Saved data entries

^^^^

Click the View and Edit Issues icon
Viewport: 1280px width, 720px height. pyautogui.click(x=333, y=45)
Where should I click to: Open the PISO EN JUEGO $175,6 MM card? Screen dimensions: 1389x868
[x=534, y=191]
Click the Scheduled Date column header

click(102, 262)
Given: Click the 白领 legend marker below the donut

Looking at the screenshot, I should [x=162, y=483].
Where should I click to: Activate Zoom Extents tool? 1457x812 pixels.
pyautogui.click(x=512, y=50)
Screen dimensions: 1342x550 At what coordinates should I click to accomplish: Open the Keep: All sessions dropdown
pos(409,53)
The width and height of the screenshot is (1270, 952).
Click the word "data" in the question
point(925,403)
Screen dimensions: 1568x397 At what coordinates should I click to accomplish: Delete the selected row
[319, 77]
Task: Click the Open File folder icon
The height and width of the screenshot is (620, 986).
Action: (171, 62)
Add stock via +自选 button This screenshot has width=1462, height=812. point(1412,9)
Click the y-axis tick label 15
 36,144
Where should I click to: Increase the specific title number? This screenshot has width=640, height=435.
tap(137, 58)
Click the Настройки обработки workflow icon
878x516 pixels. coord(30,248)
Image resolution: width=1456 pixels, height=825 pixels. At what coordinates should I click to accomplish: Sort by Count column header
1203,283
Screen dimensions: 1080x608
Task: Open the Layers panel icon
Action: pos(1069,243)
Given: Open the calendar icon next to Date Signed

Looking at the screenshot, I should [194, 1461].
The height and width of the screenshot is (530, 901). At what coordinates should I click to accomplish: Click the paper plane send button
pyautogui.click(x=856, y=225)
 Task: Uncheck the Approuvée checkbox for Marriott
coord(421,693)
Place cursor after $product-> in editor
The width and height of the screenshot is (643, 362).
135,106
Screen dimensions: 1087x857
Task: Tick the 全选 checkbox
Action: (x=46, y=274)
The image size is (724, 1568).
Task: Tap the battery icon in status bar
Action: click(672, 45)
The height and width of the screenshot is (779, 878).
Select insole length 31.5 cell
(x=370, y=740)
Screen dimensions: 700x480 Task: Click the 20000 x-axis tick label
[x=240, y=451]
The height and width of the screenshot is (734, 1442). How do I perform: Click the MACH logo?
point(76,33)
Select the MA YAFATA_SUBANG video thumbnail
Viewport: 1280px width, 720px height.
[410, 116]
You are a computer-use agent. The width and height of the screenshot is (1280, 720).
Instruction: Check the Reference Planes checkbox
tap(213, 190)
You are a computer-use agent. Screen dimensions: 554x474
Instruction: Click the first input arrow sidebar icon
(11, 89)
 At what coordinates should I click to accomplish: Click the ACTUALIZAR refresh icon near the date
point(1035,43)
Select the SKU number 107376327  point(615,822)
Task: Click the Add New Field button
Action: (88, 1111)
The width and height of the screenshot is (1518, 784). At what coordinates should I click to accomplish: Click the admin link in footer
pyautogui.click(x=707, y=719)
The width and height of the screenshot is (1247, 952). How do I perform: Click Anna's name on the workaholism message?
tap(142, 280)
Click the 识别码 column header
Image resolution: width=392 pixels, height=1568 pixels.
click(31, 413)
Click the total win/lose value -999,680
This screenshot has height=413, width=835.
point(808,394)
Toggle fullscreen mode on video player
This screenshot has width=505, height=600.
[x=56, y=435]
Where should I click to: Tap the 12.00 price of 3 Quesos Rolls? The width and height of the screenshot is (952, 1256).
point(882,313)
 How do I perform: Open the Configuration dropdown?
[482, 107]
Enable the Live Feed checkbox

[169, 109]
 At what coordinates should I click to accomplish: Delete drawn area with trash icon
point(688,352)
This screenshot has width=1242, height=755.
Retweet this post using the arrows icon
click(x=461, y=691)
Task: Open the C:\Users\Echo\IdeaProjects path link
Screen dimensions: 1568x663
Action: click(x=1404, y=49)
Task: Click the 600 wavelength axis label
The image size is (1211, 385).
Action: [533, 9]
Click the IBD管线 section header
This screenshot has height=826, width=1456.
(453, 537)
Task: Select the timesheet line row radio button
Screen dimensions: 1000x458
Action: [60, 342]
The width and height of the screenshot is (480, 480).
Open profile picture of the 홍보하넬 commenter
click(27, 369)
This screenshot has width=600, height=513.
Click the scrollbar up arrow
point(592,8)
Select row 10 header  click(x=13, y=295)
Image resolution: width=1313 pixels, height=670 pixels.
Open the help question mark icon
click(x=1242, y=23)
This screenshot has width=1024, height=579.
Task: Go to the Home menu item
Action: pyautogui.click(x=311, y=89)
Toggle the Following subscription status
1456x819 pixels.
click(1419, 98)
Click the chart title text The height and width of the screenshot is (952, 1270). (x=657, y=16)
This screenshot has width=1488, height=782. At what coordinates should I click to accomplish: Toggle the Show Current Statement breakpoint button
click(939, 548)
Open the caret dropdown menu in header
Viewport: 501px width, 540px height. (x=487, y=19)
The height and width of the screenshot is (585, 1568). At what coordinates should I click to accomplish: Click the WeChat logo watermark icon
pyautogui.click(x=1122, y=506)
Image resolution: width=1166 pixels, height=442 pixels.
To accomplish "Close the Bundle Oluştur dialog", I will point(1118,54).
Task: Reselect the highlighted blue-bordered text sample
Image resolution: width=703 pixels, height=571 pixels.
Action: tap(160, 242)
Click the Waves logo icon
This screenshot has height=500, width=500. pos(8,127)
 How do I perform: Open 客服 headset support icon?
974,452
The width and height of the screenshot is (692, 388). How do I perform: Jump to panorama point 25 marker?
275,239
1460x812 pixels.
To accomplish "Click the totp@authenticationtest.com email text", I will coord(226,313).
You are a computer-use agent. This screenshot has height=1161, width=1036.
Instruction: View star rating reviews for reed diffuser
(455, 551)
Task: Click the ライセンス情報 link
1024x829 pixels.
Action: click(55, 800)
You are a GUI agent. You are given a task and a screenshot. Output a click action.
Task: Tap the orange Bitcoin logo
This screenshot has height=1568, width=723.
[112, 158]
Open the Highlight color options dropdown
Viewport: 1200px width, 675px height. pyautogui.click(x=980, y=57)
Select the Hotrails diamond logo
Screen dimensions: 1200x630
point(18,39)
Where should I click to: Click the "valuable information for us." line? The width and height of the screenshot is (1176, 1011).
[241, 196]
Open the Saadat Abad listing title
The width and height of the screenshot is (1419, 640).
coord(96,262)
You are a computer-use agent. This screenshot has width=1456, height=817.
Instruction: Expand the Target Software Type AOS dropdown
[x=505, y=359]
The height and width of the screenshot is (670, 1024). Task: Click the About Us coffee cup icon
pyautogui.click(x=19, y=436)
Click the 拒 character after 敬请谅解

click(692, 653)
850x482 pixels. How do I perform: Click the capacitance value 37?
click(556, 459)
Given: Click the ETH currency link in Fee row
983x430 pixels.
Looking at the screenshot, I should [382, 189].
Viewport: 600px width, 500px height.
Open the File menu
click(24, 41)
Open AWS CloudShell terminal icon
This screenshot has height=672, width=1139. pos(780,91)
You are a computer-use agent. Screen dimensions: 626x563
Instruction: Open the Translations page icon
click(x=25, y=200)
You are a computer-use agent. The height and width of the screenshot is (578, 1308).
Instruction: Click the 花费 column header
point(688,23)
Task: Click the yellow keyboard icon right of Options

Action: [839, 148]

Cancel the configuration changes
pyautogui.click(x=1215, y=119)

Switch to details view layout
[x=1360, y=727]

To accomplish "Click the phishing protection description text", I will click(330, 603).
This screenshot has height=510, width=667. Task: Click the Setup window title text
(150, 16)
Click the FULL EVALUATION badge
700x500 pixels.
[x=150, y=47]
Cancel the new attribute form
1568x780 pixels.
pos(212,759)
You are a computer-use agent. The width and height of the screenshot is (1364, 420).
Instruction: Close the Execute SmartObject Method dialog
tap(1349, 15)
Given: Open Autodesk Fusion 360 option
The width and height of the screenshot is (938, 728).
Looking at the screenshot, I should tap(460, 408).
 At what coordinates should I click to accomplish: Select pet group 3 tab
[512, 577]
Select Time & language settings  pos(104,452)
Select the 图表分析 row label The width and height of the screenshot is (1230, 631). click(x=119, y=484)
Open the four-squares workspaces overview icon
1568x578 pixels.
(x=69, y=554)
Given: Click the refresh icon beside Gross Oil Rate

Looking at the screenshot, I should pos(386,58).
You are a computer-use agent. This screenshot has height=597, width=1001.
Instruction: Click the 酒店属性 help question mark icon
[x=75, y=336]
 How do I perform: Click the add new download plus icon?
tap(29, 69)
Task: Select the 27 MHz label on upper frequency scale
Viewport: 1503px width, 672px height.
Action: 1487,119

^^^^

• Work order: Write the "Given: Click the refresh" line and all later lines exactly. Stop at the end of the data.

• Result of this task:
Given: Click the refresh icon beside Gross Oil Rate

Looking at the screenshot, I should pos(386,58).
You are a computer-use agent. This screenshot has height=597, width=1001.
Instruction: Click the 酒店属性 help question mark icon
[x=75, y=336]
 How do I perform: Click the add new download plus icon?
tap(29, 69)
Task: Select the 27 MHz label on upper frequency scale
Viewport: 1503px width, 672px height.
Action: 1487,119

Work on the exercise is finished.